● WHAT IS BEING ASKED
Scan the data below and copy each line where "will" occurs.

● RECORDS SHOWN
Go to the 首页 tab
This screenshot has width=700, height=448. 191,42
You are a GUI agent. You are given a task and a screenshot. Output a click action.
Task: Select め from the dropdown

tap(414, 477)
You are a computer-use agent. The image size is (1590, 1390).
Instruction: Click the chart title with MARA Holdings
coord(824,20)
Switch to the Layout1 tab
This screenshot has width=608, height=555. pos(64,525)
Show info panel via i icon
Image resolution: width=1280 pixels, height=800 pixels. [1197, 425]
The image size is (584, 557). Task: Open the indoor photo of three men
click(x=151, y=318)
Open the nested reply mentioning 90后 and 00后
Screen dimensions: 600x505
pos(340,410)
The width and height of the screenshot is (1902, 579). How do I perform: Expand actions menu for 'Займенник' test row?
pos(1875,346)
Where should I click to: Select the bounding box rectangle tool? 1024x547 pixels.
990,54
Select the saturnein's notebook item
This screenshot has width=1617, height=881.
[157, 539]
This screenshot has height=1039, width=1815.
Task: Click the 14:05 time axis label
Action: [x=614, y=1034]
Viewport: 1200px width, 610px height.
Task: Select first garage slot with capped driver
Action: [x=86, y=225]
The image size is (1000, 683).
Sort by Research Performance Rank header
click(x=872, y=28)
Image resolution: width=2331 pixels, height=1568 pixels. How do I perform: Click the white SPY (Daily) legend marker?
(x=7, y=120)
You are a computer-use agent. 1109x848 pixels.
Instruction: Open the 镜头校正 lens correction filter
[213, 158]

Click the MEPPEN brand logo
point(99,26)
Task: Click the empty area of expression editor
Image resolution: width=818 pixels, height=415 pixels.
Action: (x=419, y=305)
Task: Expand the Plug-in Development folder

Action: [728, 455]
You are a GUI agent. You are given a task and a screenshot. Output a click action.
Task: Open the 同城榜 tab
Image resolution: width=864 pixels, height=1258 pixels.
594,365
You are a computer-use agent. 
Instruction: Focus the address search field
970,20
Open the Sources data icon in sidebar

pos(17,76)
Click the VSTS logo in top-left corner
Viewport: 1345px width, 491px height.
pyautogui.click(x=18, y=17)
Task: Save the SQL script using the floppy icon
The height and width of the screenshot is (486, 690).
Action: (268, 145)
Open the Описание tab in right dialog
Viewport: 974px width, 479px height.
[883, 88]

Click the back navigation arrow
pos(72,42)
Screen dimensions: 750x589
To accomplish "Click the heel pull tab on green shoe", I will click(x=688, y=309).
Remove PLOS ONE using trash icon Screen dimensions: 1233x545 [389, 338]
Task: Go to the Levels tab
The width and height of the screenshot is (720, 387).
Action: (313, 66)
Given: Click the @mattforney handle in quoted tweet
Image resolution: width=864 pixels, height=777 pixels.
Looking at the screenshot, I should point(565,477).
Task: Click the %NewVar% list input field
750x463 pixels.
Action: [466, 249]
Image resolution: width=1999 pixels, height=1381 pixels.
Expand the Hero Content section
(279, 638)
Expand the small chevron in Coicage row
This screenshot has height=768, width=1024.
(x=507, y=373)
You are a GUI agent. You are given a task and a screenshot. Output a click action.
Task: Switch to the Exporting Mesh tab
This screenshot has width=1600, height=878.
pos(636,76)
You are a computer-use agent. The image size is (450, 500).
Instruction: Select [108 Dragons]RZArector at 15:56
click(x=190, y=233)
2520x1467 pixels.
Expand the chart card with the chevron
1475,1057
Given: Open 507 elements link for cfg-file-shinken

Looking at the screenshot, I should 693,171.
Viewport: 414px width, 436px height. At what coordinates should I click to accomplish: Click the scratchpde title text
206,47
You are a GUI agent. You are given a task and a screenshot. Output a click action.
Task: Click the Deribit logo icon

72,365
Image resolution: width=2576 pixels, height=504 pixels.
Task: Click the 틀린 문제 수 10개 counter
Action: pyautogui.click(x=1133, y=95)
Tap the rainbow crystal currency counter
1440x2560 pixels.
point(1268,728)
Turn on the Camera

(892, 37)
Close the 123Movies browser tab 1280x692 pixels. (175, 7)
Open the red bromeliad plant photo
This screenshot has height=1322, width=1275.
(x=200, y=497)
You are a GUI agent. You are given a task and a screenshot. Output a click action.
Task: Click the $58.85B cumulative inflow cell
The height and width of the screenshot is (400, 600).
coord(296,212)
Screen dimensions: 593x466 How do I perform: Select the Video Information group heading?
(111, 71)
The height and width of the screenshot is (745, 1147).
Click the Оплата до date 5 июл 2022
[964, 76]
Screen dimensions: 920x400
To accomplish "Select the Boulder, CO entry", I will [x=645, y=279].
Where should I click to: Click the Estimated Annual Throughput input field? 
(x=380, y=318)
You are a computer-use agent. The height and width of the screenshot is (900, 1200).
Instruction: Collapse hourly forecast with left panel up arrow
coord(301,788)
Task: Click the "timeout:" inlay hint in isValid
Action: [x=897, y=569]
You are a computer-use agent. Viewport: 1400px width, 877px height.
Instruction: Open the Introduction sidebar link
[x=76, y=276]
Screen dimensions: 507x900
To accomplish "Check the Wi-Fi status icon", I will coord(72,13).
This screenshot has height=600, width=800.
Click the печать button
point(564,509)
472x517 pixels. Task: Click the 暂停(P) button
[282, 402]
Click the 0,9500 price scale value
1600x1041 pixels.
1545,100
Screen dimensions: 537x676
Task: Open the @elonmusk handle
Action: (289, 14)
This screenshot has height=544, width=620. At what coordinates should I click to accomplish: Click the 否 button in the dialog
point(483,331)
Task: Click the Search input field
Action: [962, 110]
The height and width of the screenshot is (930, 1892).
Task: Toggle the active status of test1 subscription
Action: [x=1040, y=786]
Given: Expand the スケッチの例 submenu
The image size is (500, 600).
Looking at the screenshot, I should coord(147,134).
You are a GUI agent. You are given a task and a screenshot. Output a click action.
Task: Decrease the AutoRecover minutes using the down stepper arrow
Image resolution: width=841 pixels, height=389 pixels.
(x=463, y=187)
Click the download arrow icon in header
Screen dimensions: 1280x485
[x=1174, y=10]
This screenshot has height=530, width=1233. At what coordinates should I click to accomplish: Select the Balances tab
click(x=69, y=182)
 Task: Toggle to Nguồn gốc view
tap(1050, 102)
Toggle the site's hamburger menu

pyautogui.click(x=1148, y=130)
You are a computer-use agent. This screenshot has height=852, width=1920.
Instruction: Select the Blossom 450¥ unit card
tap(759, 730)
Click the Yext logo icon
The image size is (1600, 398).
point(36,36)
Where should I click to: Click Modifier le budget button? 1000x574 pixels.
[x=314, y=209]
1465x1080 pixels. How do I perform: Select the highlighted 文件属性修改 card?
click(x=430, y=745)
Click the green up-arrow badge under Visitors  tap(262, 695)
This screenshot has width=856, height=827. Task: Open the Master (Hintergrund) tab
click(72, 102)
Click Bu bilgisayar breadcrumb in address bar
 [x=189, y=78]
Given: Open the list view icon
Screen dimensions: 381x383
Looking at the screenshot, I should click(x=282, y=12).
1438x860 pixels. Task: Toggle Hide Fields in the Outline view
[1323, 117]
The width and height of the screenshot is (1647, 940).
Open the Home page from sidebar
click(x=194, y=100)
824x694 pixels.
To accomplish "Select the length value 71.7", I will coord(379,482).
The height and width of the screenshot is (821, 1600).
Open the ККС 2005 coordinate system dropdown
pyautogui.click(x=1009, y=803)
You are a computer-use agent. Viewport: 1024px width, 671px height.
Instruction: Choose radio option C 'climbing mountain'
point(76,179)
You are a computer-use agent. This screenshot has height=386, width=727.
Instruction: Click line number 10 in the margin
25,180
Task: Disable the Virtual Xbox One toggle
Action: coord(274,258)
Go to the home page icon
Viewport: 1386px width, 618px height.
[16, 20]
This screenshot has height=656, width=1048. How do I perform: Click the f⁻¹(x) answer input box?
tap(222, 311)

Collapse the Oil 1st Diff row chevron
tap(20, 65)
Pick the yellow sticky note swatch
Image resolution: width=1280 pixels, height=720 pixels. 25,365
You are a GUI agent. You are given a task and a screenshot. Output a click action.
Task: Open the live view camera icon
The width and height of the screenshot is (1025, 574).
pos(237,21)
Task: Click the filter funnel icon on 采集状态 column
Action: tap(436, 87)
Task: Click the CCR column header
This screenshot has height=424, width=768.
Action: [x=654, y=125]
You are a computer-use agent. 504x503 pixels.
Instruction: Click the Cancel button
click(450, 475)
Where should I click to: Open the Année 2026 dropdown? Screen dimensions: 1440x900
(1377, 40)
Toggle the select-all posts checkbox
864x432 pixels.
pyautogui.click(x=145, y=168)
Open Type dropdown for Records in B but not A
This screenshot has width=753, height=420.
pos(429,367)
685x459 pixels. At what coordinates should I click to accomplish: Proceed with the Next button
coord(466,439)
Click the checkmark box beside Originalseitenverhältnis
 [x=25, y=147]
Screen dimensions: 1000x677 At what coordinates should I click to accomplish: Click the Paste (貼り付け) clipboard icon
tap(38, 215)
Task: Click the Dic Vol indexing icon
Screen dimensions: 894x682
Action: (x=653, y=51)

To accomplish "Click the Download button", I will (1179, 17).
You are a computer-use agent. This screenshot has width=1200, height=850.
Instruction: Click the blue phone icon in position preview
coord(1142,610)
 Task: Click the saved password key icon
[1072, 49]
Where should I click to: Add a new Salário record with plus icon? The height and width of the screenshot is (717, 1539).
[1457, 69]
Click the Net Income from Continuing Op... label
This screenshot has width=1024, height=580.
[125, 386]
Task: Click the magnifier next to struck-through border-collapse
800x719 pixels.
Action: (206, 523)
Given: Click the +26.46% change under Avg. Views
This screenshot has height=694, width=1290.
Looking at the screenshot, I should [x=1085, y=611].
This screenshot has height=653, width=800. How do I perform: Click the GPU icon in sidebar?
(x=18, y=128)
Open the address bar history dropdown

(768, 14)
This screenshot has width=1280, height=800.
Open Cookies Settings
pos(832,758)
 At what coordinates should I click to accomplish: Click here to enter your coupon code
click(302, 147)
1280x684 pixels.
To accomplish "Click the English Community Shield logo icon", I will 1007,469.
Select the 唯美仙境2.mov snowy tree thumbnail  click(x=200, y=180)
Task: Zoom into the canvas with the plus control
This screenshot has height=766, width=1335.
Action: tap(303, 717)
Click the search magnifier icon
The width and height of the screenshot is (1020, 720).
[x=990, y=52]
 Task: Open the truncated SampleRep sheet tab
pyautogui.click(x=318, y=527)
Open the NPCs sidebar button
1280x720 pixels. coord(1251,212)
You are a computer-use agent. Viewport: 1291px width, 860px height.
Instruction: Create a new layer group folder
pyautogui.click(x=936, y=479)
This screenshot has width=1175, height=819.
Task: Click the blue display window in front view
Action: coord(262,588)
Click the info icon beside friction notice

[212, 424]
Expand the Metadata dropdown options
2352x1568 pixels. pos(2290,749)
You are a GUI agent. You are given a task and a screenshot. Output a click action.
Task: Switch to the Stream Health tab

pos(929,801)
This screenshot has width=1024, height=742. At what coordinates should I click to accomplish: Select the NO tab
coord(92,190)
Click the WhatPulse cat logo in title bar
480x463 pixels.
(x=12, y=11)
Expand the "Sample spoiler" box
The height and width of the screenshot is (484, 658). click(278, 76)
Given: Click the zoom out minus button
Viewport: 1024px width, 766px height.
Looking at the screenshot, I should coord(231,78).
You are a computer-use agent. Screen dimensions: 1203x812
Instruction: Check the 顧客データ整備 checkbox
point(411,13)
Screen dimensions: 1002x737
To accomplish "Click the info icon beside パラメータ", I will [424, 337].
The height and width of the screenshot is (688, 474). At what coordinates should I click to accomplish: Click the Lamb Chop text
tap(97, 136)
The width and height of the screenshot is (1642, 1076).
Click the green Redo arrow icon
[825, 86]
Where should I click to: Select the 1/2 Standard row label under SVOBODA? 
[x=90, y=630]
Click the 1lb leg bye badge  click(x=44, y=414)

● ANSWER BOX
To accomplish "Click the heel pull tab on green shoe", I will click(x=688, y=309).
To accomplish "Select the Boulder, CO entry", I will [x=645, y=279].
To accomplish "Check the Wi-Fi status icon", I will coord(72,13).
To accomplish "Select the length value 71.7", I will coord(379,482).
To accomplish "Click the Download button", I will (1179, 17).
To accomplish "Click the English Community Shield logo icon", I will 1007,469.
To accomplish "Click the info icon beside パラメータ", I will [424, 337].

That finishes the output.